Mercoledì 15 Dicembre 2010 - Libertà
Titani letterari, isolati dalla società
I docenti universitari Varotti e Bonazzi si sono confrontati sull'Innominato e su Jacopo Ortis, due figure che si caratterizzano per la loro grandezza
piacenza - "La sua vita era un soggetto di racconti popolari; e il suo nome significava qualcosa d'irresistibile, di strano, di spaventoso". Così Manzoni introduce la figura dell'Innominato nel XIX capitolo dei Promessi Sposi, dopo averlo evocato precedentemente come "un uomo o un diavolo".

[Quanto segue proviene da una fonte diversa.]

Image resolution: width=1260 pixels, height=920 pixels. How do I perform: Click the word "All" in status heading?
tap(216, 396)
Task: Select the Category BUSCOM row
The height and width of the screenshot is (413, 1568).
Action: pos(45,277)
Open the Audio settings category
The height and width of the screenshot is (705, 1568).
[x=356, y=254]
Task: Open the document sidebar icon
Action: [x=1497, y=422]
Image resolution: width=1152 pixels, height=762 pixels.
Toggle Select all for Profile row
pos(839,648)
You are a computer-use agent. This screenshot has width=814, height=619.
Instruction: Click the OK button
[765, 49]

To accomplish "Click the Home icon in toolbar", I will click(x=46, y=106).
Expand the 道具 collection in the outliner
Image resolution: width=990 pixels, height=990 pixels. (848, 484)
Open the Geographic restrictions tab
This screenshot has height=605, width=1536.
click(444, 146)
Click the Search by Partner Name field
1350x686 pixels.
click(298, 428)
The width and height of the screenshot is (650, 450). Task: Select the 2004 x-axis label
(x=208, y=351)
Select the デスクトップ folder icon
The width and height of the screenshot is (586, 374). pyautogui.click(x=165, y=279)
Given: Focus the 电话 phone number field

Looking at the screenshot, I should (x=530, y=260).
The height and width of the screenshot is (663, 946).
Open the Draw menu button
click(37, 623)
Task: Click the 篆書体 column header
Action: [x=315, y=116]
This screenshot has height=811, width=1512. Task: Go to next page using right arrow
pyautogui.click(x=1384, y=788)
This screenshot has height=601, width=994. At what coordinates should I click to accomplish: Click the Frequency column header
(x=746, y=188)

Personaggio leggendario, eroe o meglio mostro dell'immaginario popolare, figura romanzesca dell'assassino che, improvvisamente, si converte: in una parola, l'Innominato è un titano. E come tale allora è stato evocato durante il primo degli appuntamenti della rassegna "Lezioni Letture" curata da Noemi Perrotta in collaborazione con i licei "Gioia", "Respighi" e "Colombini" e dedicata al tema "Titani ed eroi. Trasfigurazione di un modello umano: codici di comportamento e identità sociale". L'incontro, svoltosi all'auditorium della Fondazione di Piacenza e Vigevano, ha visto confrontarsi Carlo Varotti dell'università di Parma e Nicola Bonazzi dell'ateneo di Bologna intorno a "Jacopo Ortis e l'Innominato tra magnanimità e rifiuto della società": al centro del dibattito sono andate dunque due figure titaniche che, per motivi e contingenze diverse, si caratterizzano per la loro grandezza che li isola dalla società. La magnanimità del primo, Jacopo, si dichiara attraverso quelli che sono gli affetti: Ortis è magnanimo e riesce ad essere compassionevole, ossia ad avere "l'unica virtù non usuraia", come la definisce Foscolo. L'Innominato, almeno quello dell'edizione quarantana dei Promessi Sposi (in contrasto con il "conte del sagrato" di Fermo e Lucia che uccideva i suoi nemici addirittura in uno spazio consacrato come l'ingresso di una chiesa), invece si contraddistingue per una grandezza tutta terrena che trova come sua unica controparte Dio, ossia l'Assoluto: «L'Innominato non può confrontarsi con i piccoli tiranni come don Rodrigo, con gli uomini di potere come il conte zio - ha spiegato Varotti -, è un uomo che si interroga sul senso della sua sfida a Dio e che solo in lui può trovare una valida controparte», ha spiegato Varotti.
Ad accomunare i due personaggi è anche un certo tratto di eroe romantico che dà tuttavia luogo a esiti diversi: «L'Ortis è forse l'unico, grande testo romantico della letteratura italiana - ha dichiarato Bonazzi - perché presenta i grandi temi romantici della vita secondo le passioni, dell'esilio, del suicidio, della necessità della sepoltura come vincolo tra i vivi e i morti, dell'amore che è uno degli assi portanti del romanzo insieme all'odio verso gli stranieri, gli austriaci invasori e i francesi usurpatori della libertà italiana». Allo stesso modo l'Innominato è un personaggio di grandezza romantica: solo che i topoi dell'eroe romantico sono piegati ad una grandezza cristiana tutta moderna, quella dell'inquietudine del cuore umano.